What does the United States want to be to the world? And what would the world like? A welcoming beacon of democracy? A partner in trade and security? A wary, but distant ally? Or a fortress that has pulled up its drawbridge?
For America’s allies and foes alike, the messaging of the last week has been unequivocally the latter: President Trump announced punishing steel and aluminum tariffs. He traveled to the California-Mexico border to view a border-wall prototype. And he abruptly replaced Secretary of State Rex Tillerson with the more hawkish Mike Pompeo.
Cue the drawbridge.
This isn’t the first time the United States has taken such a stern line. When Donald Trump talks about “putting America first” he echoes a deeply ingrained attitude in American foreign policy dating back to the Revolution: that the United States should look to itself and be wary of entanglements with the world beyond. Such isolationism has been a recurring force in shaping American foreign relations.

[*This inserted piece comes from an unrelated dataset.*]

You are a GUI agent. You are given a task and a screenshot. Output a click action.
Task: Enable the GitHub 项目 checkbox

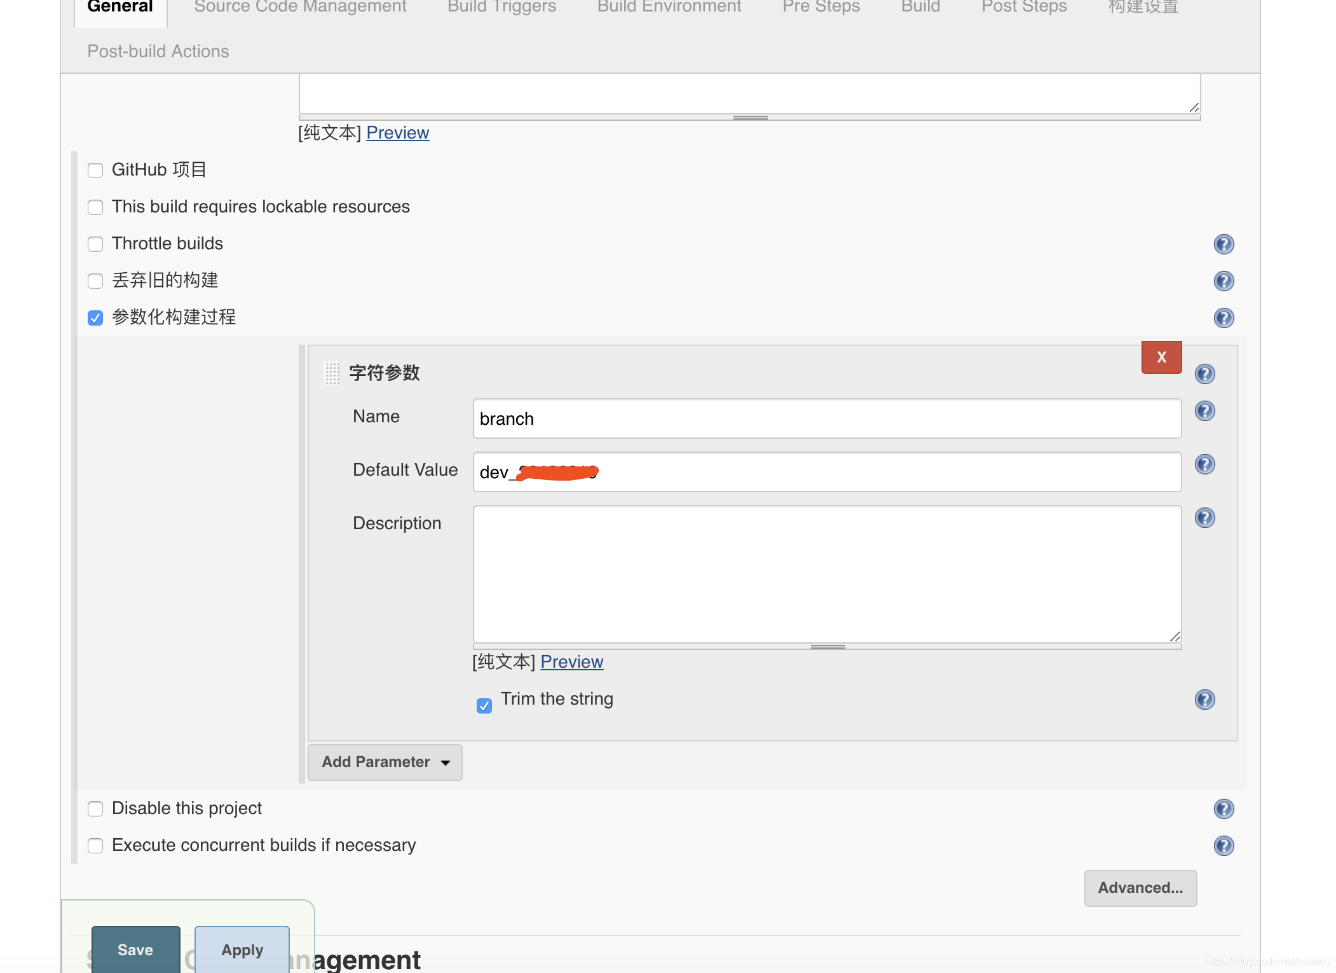click(95, 170)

Yet there is another, quite different, and equally long-standing view: that the United States, with its enormous privileges and wealth, has an obligation to set the rest of the world straight. Sometimes that means being an example, “the shining city on the hill” as an early governor of Massachusetts put it. It can also mean using American economic, political and military power to promote democratic ideals and make the world a better place.
We tend to talk of nations as though they are individuals with defined characteristics and views on the world. It is a convenient shorthand. Nations, of course, comprise many different groups with different ideas that evolve and change over time. From the moment of its creation out of the 13 colonies, the United States has swung between wanting to keep the rest of the world at bay and itching to set it straight, between economic self-sufficiency and engagement in trade and investment, or between welcoming the world’s immigrants—those huddled masses referenced on the Statue of Liberty’s inscription—and keeping them and their dangerous foreign ways out.
“America’s journey through international politics has been a triumph of faith over experience,” said Henry Kissinger, who served as the Secretary of State under President Richard Nixon. “Torn between nostalgia for a pristine past and yearning for a perfect future, American thought has oscillated between isolationism and commitment.”